Introducing Raster Vision 0.12

Introducing Raster Vision 0.12

The initial public release of Raster Vision (0.8) almost two years ago enabled us and other groups to run end-to-end deep learning workflows on earth observation data. Over time, we added new features and bug fixes, but found that it was difficult to add certain features and to customize workflows for idiosyncratic projects — which is most of them. We concluded that the only way to fix this was to refactor the codebase from the ground up to make it simpler, more consistent, and more flexible. This latest release of Raster Vision aims to accomplish this, along with many other improvements. Below are some of the main changes in this release. For a full list of changes, please see the official change log.

Simplified configuration schemas

We are still using a modular, programmatic approach to configuration, but have switched to using a Config base class which uses the Pydantic library.
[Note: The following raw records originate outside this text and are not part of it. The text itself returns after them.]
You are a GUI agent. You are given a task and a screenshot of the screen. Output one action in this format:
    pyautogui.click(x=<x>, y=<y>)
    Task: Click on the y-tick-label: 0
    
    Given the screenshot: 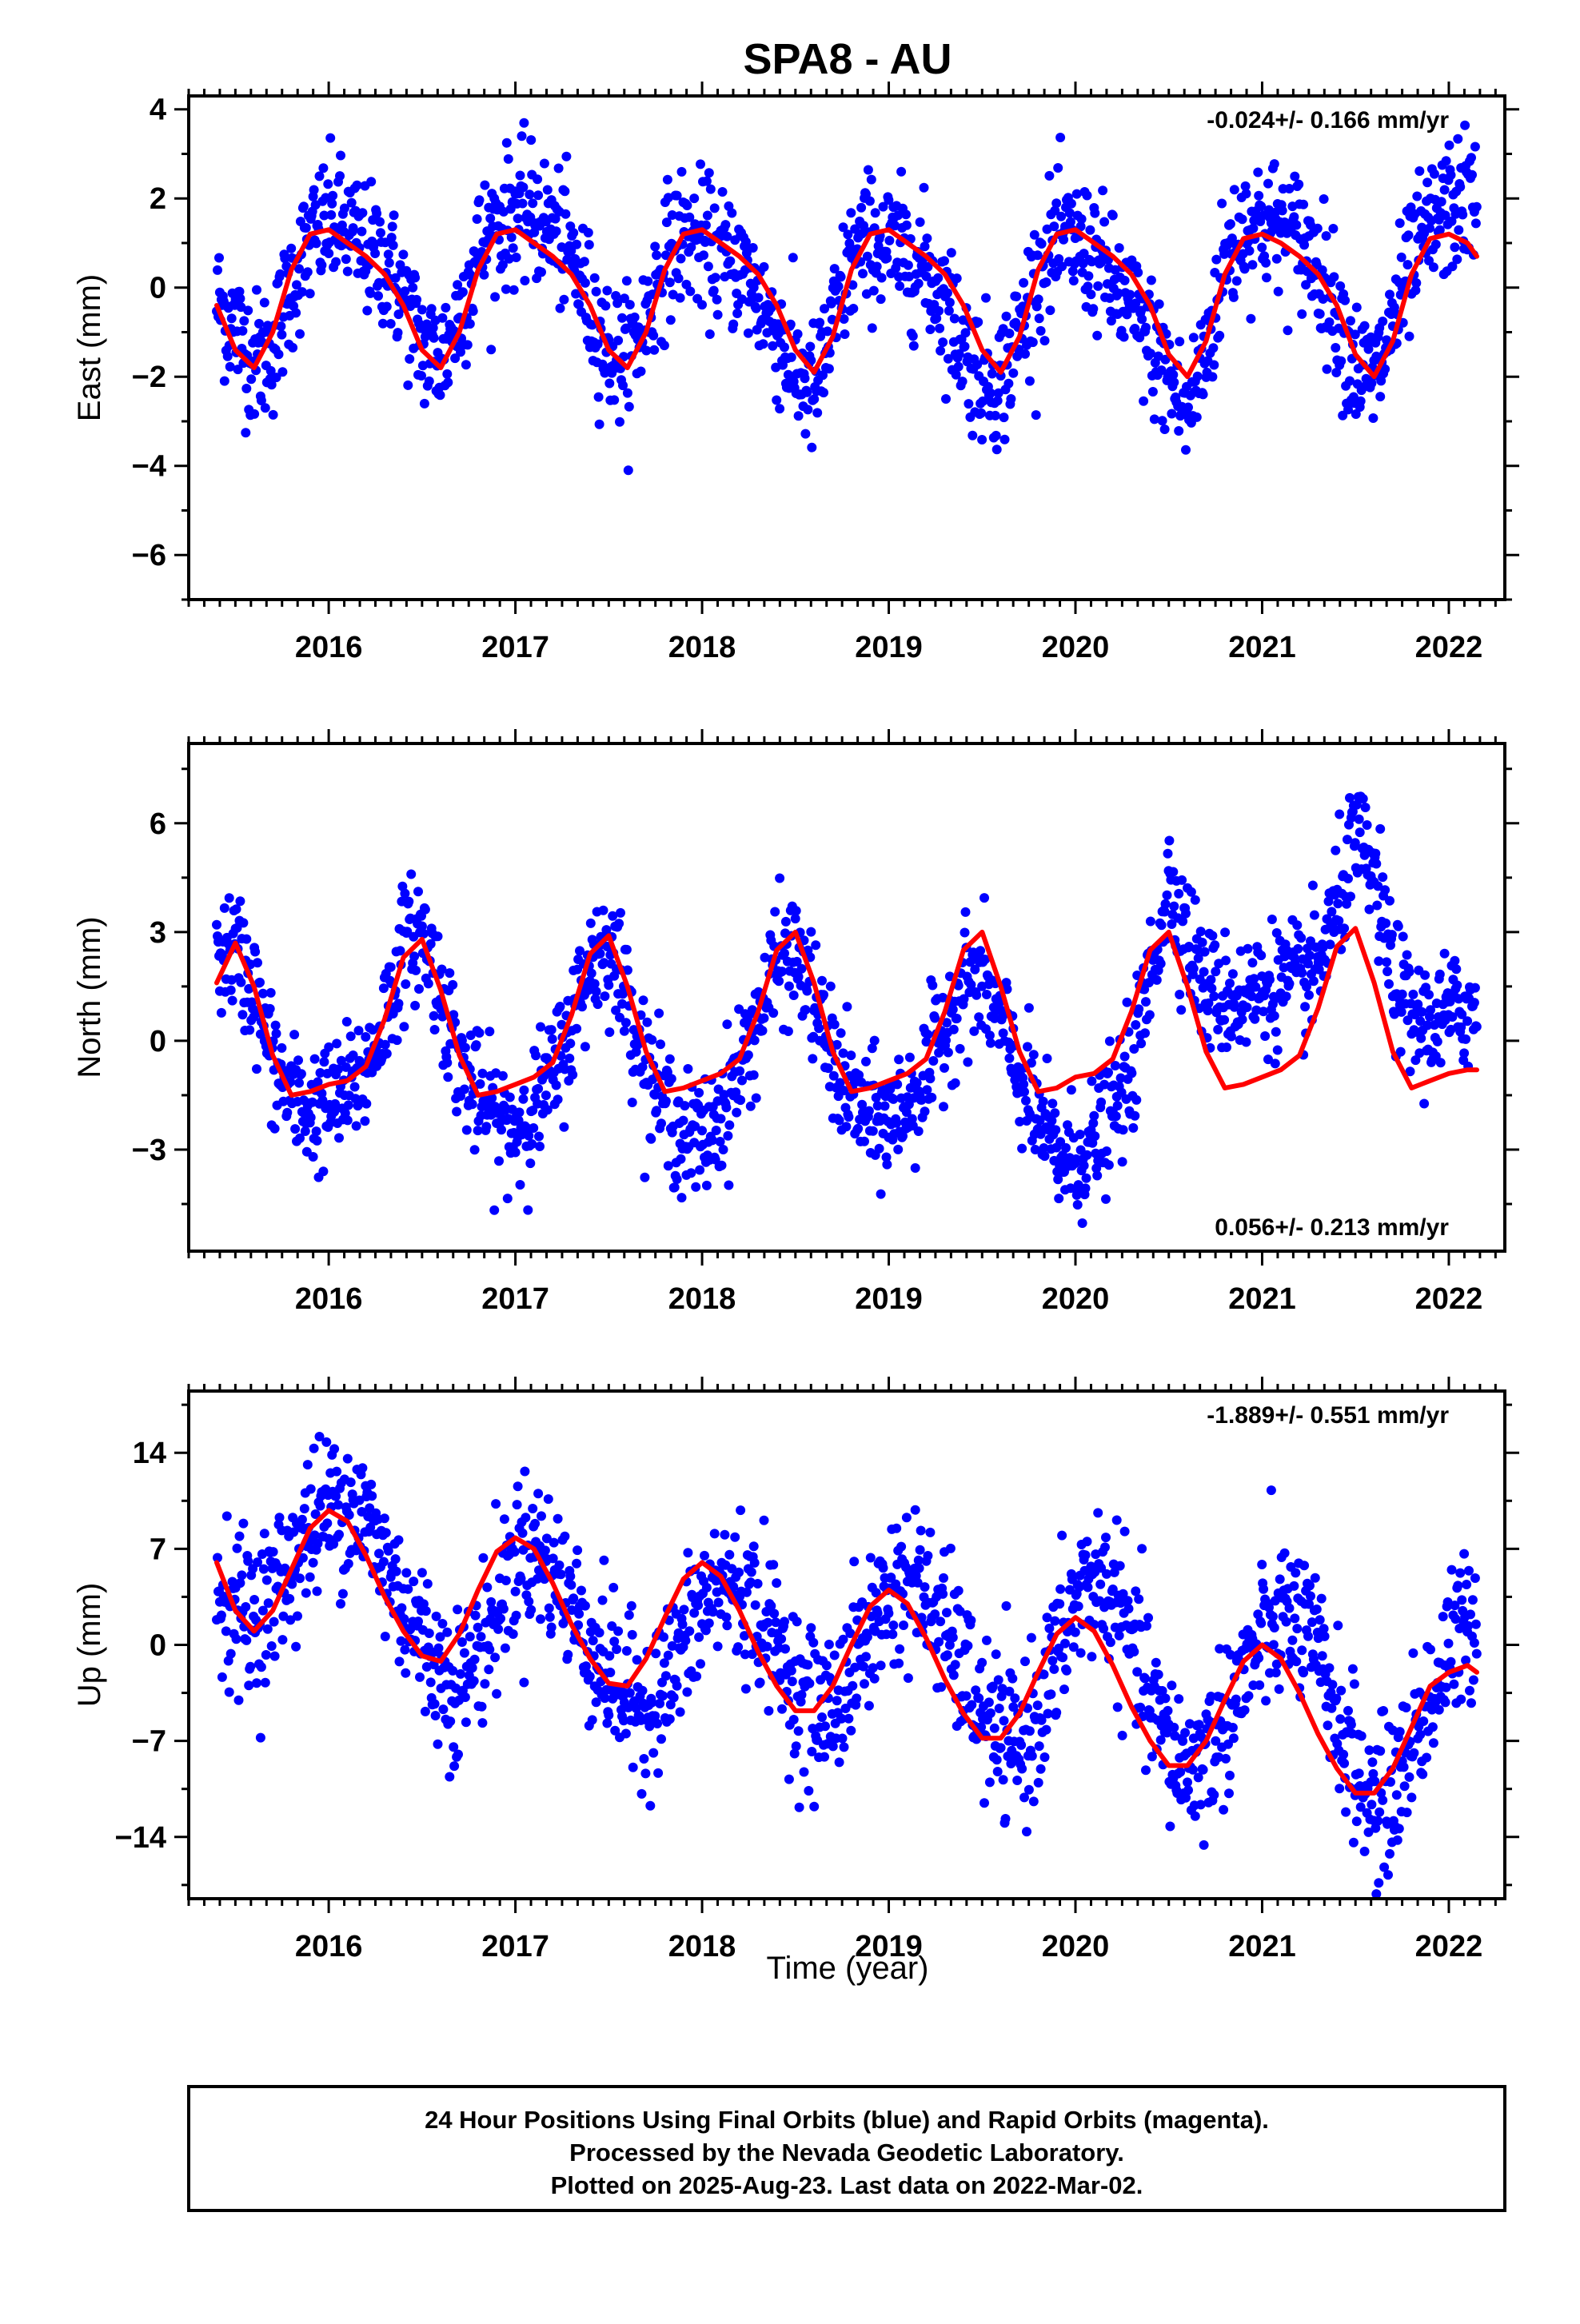 What is the action you would take?
    pyautogui.click(x=158, y=1042)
This allows us to define configuration schemas in a declarative fashion, and let the underlying library handle serialization, deserialization, and validation. In addition, this has allowed us to DRY up the configuration code, eliminate the use of Protobufs, and represent configuration from plugins in the same fashion as built-in functionality. To see the difference, compare the configuration code for ChipClassificationLabelSource in 0.11 (label_source.proto and chip_classification_label_source_config.py), and in 0.12 (chip_classification_label_source_config.py).

Abstracted out pipelines

Raster Vision includes functionality for running computational pipelines in local and remote environments, but previously, this functionality was tightly coupled with the “domain logic” of machine learning on earth observation data in the Experiment abstraction. This made it more difficult to add and modify commands, as well as use this functionality in other projects. In this release, we factored out the experiment running code into a separate rastervision.pipeline package, which contains a Pipeline class and can be used for defining, configuring, customizing, and running sequences of commands in parallel and using a mixture of CPUs and GPUs.

Reorganization into plugins

The rest of Raster Vision is now written as a set of optional plugins that have Pipelines which implement the “domain logic” of machine learning on geospatial data. Implementing everything as optional (pip installable) plugins makes it easier to install subsets of Raster Vision functionality, eliminates separate code paths for built-in and plugin functionality, and provides (de facto) examples of how to write plugins. The figure below shows the packages, the dependencies between them, and important base classes within each package.

Diagram of Raster Vision 0.12 packages and dependancies in a flow chart
Diagram of Raster Vision’s packages, the dependencies between them, and important base classes within each package.

More flexible PyTorch backends

Our previous 0.10 release added backends using PyTorch and torchvision for chip classification, semantic segmentation, and object detection. In this release, we removed the Tensorflow backends and abstracted out the common code for training models into a flexible Learner base class with subclasses for each of the computer vision tasks. This code is in the rastervision.pytorch_learner plugin, and is used by the Backends in rastervision.pytorch_backend. By decoupling Backends and Learners, it is now easier to write arbitrary Pipelines and new Backends that reuse the core model training code, which can be customized by overriding methods such as build_model.

Future work

In the future, we plan on adding the ability to read and write datasets in STAC format using the label extension. This will facilitate integration with other tools such as Azavea’s GroundWork labeling app. We also plan on adding the ability to train models on multi-band imagery, rather than having to pick a subset of three bands. The fact that our Backends now share most of their code, and directly use the torch and torchvision libraries without any other intermediaries will make implementing this feature much easier.